- STUDY MATERIAL
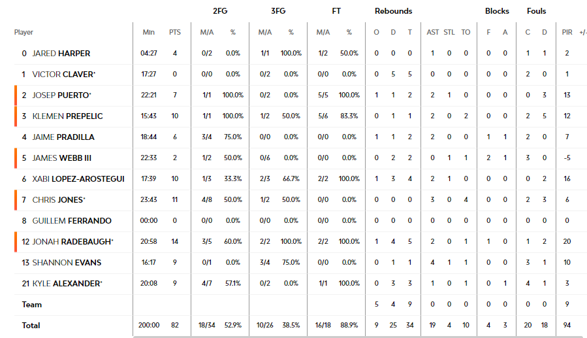This screenshot has height=338, width=587.
Task: Open Chris Jones's player page
Action: coord(59,200)
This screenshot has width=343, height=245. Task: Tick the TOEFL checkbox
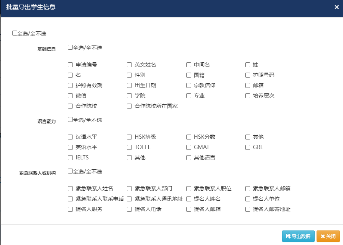130,148
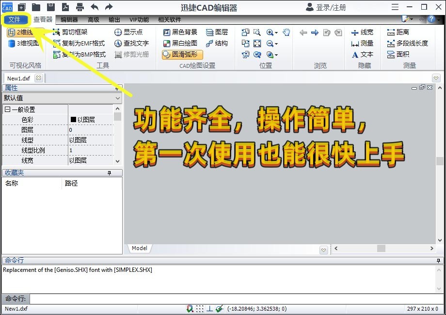The height and width of the screenshot is (315, 446).
Task: Enable 黑色背景 black background mode
Action: tap(181, 32)
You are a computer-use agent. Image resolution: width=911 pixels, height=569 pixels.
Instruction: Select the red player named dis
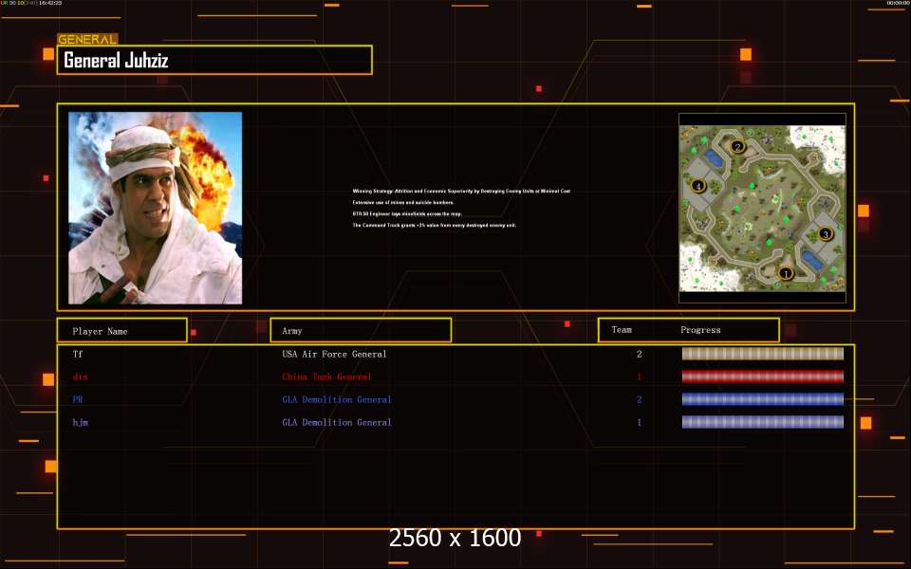80,376
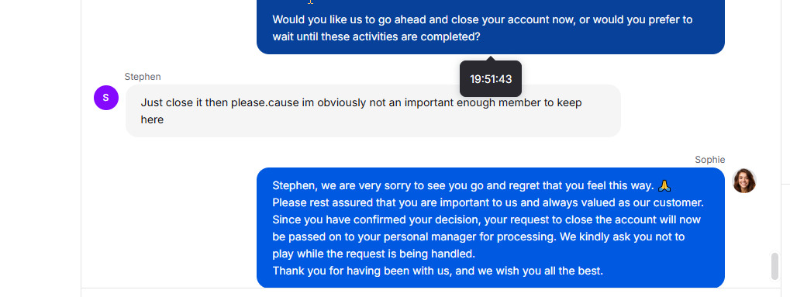The height and width of the screenshot is (297, 790).
Task: Click the 'play while the request is being handled' line
Action: 374,254
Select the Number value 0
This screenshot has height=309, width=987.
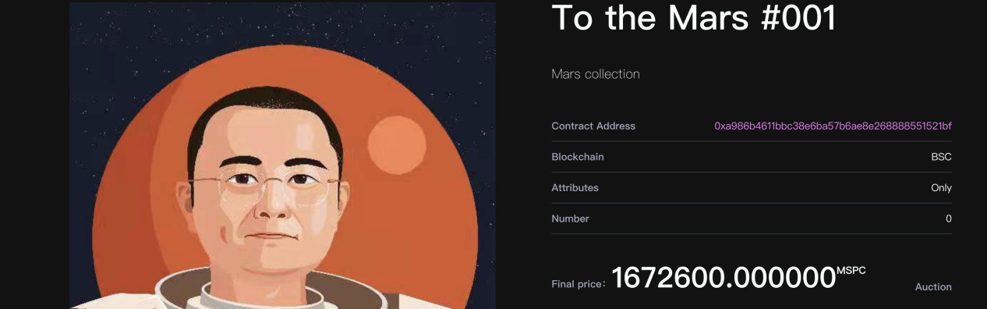(949, 218)
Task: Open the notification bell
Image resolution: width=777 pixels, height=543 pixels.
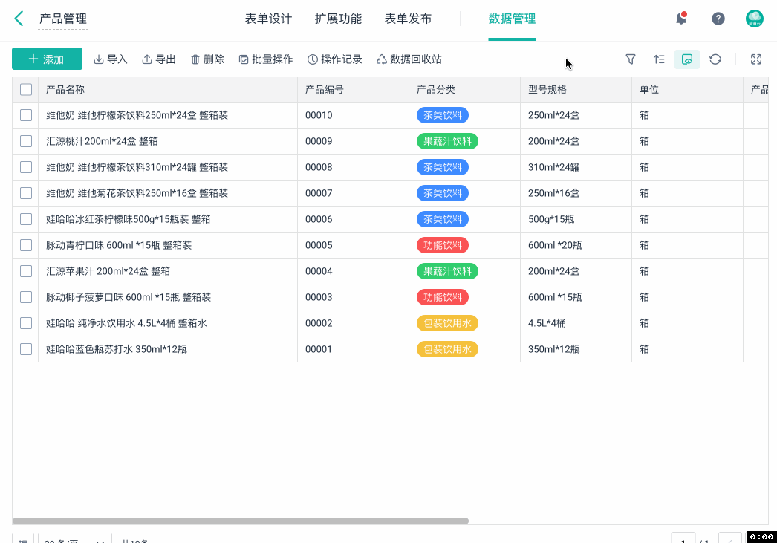Action: 680,19
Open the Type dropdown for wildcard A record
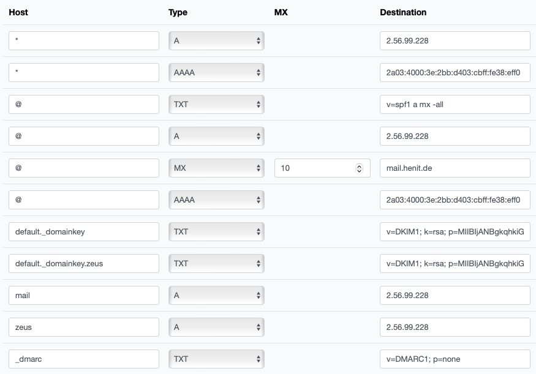536x374 pixels. click(x=216, y=41)
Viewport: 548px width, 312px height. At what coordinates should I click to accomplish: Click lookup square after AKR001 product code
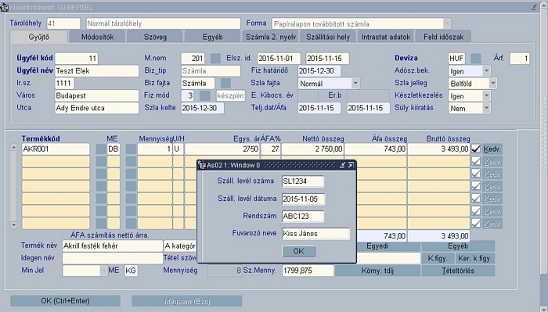(101, 149)
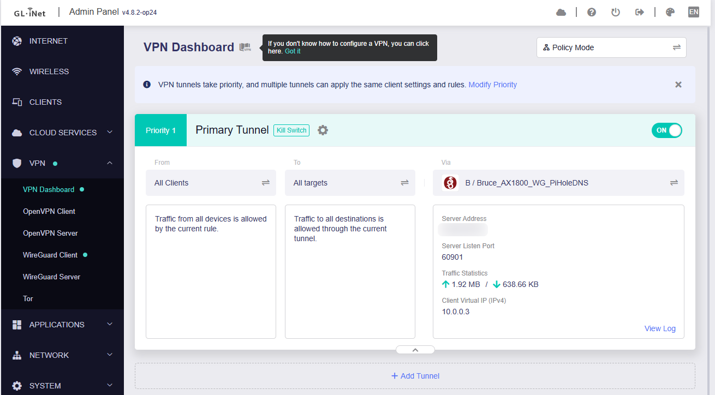
Task: Change the All Clients source selector
Action: tap(211, 183)
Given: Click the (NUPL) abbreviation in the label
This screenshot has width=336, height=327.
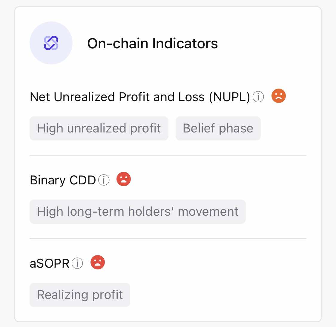Looking at the screenshot, I should [x=229, y=97].
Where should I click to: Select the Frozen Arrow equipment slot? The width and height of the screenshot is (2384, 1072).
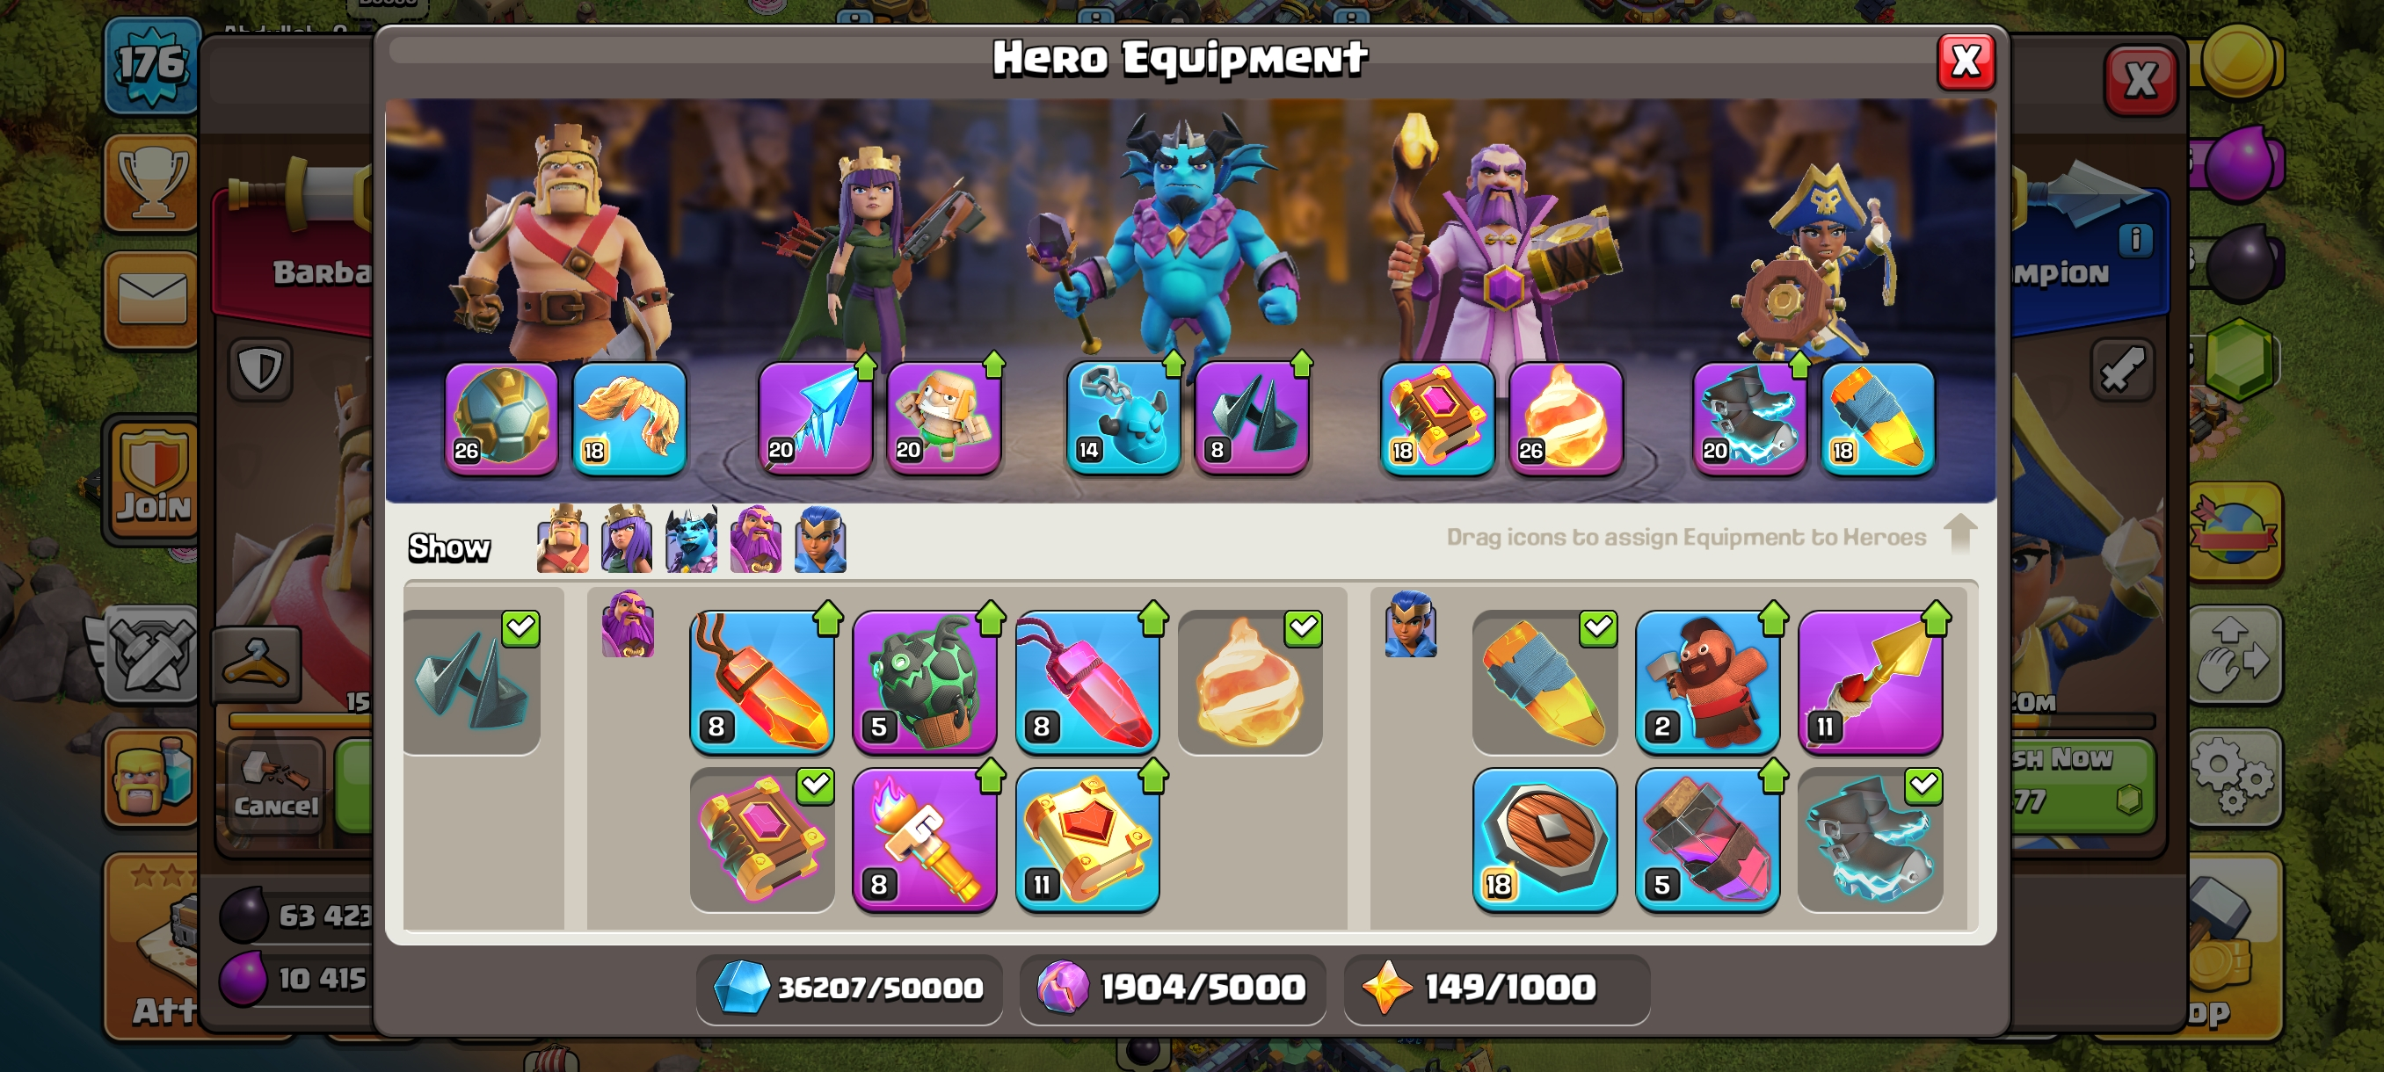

- EXERCISE BRIEF
Quote the material above exactly, from the line holding "This screenshot has width=336, height=327." through its last line, including both. Omit the pictures.

- THE COMPLETED TASK
This screenshot has width=336, height=327.
Looking at the screenshot, I should [x=229, y=97].
Where should I click to: Select the Frozen Arrow equipment slot? The width and height of the screenshot is (2384, 1072).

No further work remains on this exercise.